Nowhere is the resentment greater than among independents, at the fulcrum of US politics, whose support sent Mr Obama to the White House, premised on the belief he would fulfil his campaign promise to change the way Washington – ie government – worked.

It hasn't happened. The climate has grown even more venomously partisan, preventing anything being done. There's the old stench of corruption too. Ms Pelosi promised to clean things up. Instead Americans are offered the unedifying spectacle of New York Congressman Charles Rangel, head of the hugely powerful House Ways and Means committee – the main tax-writing body on Capitol Hill – entangled in ethics and tax avoidance allegations.

Then there are the flaws of the system itself, that can make the US seem ungovernable. The most glaring is the filibuster rule in the Senate (nowhere in the constitution) that allows a minority of 41 senators to block the will of a 59-strong majority.
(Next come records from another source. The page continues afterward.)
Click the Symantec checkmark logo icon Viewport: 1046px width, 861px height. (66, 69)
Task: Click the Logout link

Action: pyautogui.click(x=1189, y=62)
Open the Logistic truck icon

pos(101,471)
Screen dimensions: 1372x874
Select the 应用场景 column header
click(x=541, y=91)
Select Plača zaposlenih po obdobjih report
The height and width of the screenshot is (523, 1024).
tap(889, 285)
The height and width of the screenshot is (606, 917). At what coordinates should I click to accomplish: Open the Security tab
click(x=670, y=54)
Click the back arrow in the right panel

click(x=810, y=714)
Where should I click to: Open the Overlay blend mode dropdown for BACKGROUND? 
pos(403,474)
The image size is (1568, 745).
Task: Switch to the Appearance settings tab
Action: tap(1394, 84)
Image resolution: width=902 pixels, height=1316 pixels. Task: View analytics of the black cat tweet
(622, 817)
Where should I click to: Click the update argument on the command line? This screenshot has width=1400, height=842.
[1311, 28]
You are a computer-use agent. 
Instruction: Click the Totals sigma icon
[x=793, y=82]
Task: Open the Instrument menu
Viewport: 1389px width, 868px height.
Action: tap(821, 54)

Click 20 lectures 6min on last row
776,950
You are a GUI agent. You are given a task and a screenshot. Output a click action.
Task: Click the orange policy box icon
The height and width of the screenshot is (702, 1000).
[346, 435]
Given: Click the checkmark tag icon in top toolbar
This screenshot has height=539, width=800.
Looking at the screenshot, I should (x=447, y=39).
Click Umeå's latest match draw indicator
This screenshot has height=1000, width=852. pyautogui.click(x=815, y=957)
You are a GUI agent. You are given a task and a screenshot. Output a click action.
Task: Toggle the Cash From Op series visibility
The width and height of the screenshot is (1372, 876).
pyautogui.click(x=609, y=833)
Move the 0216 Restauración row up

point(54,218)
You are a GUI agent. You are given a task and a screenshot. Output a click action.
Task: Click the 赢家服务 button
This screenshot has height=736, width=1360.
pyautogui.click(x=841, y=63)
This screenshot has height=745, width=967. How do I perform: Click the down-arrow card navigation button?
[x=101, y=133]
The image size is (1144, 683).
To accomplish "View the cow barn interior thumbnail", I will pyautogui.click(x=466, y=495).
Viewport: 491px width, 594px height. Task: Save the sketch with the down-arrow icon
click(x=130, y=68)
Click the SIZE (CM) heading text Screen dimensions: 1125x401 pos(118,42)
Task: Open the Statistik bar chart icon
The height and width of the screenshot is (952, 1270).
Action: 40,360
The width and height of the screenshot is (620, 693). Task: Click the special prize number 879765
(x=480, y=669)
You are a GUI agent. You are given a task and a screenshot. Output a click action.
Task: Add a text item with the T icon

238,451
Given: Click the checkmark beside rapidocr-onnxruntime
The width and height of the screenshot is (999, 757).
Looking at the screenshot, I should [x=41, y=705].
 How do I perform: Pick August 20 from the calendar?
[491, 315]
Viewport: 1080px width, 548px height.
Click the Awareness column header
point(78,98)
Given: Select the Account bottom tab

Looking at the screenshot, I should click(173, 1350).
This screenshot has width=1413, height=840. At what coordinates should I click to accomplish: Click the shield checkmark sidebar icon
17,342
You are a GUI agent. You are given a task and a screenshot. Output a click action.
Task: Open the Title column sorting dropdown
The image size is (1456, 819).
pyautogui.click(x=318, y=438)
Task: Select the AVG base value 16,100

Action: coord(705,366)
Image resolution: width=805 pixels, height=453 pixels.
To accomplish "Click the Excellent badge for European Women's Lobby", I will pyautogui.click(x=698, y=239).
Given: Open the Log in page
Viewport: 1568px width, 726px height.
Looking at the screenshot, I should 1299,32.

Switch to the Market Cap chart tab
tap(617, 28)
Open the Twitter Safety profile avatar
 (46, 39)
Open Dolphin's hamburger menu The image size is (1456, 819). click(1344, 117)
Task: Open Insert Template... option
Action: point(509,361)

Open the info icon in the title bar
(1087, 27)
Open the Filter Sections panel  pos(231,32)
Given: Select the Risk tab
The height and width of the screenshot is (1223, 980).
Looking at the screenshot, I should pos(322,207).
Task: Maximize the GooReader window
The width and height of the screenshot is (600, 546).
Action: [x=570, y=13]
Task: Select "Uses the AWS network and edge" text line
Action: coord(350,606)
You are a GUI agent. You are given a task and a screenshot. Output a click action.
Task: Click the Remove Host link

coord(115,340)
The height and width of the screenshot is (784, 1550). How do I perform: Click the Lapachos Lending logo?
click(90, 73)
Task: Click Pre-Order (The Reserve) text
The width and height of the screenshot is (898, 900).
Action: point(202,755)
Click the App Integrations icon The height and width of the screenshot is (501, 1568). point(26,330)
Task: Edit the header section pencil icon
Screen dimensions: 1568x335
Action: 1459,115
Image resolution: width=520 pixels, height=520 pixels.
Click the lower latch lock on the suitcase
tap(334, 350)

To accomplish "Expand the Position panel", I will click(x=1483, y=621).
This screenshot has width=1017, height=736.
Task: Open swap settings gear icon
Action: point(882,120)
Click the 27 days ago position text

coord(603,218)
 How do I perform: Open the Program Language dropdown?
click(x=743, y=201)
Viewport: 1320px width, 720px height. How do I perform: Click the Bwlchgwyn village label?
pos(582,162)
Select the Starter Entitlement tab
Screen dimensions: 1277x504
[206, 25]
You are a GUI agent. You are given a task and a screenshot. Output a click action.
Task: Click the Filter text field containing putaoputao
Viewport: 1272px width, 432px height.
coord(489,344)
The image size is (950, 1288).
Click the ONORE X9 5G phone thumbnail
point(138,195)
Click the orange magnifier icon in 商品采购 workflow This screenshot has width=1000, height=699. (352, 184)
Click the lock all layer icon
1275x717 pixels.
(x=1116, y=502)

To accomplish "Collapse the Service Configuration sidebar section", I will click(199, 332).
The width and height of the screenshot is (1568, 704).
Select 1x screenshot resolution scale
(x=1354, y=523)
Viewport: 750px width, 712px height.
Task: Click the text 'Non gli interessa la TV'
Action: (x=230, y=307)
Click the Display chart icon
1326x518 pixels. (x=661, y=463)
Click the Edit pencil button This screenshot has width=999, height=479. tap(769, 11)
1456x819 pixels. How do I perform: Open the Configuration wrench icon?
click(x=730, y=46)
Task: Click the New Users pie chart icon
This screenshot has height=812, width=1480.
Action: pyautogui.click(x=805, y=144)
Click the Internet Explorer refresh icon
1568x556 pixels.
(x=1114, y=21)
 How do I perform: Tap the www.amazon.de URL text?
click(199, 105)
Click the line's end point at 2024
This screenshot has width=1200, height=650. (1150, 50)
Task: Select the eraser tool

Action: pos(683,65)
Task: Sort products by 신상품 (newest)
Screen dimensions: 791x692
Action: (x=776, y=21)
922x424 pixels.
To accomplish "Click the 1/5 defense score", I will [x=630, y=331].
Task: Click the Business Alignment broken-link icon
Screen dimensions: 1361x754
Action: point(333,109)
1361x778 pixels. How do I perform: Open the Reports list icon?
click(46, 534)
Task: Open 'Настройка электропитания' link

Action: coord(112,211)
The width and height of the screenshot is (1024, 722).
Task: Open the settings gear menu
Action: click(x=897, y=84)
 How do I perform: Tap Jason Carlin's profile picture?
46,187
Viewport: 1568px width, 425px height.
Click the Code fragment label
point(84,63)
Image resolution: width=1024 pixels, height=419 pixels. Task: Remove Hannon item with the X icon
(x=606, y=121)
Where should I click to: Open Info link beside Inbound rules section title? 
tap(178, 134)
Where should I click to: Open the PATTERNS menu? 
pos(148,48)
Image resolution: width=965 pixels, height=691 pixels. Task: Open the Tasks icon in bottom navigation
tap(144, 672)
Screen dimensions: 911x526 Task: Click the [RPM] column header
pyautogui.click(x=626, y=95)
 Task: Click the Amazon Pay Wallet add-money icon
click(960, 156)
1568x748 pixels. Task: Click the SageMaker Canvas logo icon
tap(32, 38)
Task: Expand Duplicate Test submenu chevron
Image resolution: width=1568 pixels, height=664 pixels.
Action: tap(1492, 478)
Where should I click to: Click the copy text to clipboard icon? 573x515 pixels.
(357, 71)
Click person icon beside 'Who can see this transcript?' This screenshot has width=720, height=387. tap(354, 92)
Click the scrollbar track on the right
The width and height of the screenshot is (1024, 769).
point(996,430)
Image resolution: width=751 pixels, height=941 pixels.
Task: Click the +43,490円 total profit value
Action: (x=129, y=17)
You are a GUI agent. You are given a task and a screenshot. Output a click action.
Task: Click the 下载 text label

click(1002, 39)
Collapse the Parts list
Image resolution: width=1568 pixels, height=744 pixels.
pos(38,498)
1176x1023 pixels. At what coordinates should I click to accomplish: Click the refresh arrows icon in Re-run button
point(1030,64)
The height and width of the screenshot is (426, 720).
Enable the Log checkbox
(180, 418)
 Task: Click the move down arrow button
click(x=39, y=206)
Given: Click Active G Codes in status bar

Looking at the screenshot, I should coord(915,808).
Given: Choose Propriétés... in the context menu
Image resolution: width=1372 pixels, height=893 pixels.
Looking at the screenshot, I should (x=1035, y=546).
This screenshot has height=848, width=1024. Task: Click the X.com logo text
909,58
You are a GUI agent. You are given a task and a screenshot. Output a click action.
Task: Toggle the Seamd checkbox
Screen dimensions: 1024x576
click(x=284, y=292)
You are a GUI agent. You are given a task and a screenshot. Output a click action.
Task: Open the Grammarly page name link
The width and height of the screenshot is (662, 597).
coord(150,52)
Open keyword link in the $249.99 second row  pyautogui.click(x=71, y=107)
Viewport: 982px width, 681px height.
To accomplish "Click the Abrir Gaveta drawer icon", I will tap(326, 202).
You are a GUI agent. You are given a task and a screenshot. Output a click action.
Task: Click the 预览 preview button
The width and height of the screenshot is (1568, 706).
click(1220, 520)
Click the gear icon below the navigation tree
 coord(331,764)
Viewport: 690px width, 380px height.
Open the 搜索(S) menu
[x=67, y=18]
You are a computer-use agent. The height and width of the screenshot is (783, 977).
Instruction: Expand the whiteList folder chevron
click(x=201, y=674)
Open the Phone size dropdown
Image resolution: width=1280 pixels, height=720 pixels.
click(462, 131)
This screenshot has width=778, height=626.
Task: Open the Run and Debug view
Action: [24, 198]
With Brown, the Republicans once more are up to 41.

Another problem is a lack of party discipline, that in the case of the healthcare bill saw Mr Obama and the Democratic leaders literally buying the votes of hold-outs with concessions, proffered behind closed doors, far from public scrutiny. No wonder that out in the country, disgust with Washington grows.

Instead of taking Congress to task, Mr Obama appears ready to indulge its every whim. As his ambitious reform schemes founder – healthcare today, perhaps climate and energy policy and market regulation tomorrow – he seems to have achieved a poisonous combination of big government and no government.

As a result independents are deserting in droves. The trend was already evident in last November's elections where Republicans recaptured the governor's mansion in New Jersey and Virginia, two states Mr Obama had comfortably carried only a year before. The same happened this week in Massachusetts where, although registered Democrats outnumber Republicans three to one, nearly half of all voters are independents.

For the moment Republicans are beneficiaries of this anti-establishment mood, stridently expressed by the Tea Party movement which strongly backed Mr Brown. But Republican incumbents could fall victim to the resentment – a danger he recognised on Tuesday night when he scarcely used the word "Republican". His victory was "all of us against the machine". His was an "independent" majority.

Where this new populism will lead is the most fascinating current question in US politics. It is similar to Poujadism in France in the 1950s in its disgust at elites (in this case Wall Street). But it is a very American movement, of little guys fed up with deficits and with a government that spends like a drunken sailor when they have to watch every cent. If it lasts, the consequences could be momentous.